Copy out once more, exactly, the line with "Click the help" and all the lines after it, up to the last line of the data.

(Beginning of Records for this exercise)

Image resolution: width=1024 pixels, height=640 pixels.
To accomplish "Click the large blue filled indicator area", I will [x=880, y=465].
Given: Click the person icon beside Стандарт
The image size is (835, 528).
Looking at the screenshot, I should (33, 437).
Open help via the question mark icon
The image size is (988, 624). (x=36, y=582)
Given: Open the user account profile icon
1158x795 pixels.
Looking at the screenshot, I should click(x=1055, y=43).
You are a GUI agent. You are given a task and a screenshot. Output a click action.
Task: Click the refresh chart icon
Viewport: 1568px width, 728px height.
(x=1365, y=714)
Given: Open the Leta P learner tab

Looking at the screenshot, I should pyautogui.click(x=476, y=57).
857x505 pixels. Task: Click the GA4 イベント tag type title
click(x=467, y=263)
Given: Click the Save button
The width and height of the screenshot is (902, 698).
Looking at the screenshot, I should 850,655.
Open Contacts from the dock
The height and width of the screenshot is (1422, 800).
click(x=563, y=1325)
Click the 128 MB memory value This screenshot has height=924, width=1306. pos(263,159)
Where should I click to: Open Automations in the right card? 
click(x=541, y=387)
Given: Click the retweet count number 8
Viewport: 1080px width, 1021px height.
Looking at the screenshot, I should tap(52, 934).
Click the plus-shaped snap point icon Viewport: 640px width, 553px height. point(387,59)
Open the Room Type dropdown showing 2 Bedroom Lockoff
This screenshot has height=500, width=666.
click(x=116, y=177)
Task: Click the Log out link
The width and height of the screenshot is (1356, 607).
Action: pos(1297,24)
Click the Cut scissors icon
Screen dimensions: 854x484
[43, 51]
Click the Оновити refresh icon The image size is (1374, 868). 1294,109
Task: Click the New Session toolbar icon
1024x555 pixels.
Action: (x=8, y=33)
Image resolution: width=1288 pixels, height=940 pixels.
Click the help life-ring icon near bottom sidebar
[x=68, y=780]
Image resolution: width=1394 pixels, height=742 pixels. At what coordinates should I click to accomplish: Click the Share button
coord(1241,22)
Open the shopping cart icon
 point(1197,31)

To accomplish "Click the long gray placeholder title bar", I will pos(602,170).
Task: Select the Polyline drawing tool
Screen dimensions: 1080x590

(End of Records for this exercise)

**Exercise output**
Click the help life-ring icon near bottom sidebar
[x=68, y=780]
Image resolution: width=1394 pixels, height=742 pixels. At what coordinates should I click to accomplish: Click the Share button
coord(1241,22)
Open the shopping cart icon
 point(1197,31)

To accomplish "Click the long gray placeholder title bar", I will pos(602,170).
Task: Select the Polyline drawing tool
Screen dimensions: 1080x590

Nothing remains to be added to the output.